WHAT TO PRODUCE:
Reply only with how many lines in these entries hold the string "icon".

= Beginning of Section =

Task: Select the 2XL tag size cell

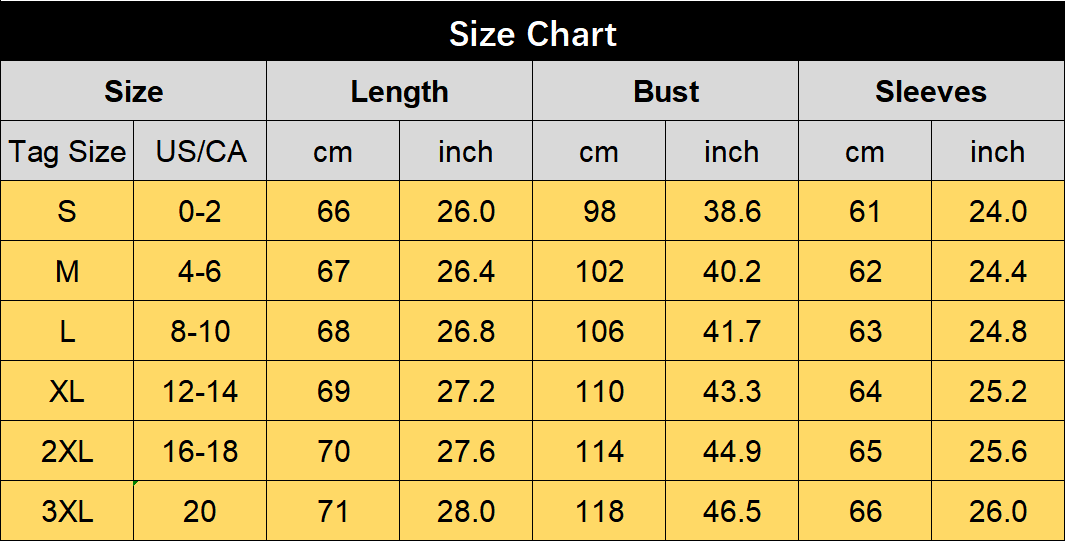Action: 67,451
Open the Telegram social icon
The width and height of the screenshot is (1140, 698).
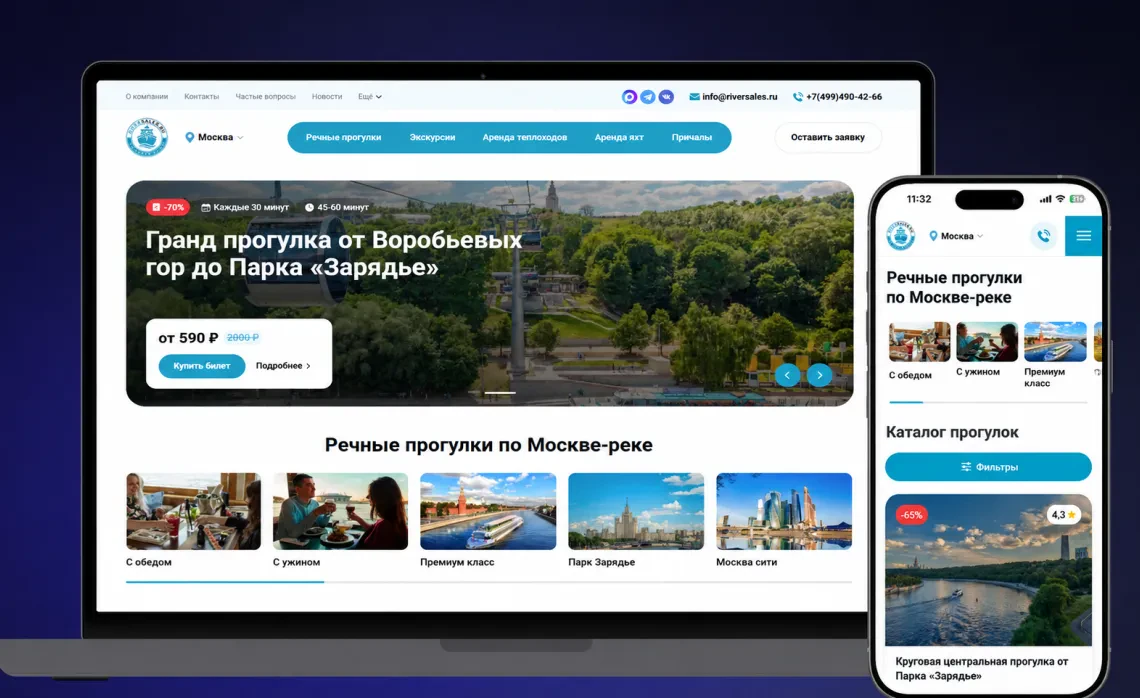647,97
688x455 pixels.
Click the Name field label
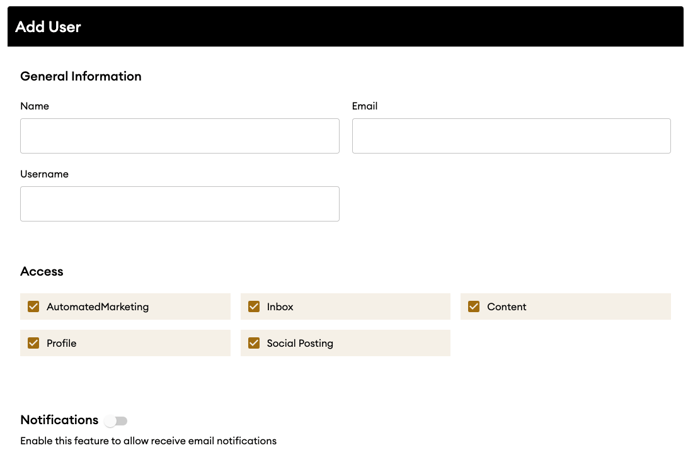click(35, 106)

= End of Section =
= Beginning of Section =

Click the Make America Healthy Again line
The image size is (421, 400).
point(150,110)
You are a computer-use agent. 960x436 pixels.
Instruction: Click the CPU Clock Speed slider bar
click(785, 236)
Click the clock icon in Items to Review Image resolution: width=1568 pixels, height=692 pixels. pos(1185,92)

= End of Section =

TASK RESPONSE:
2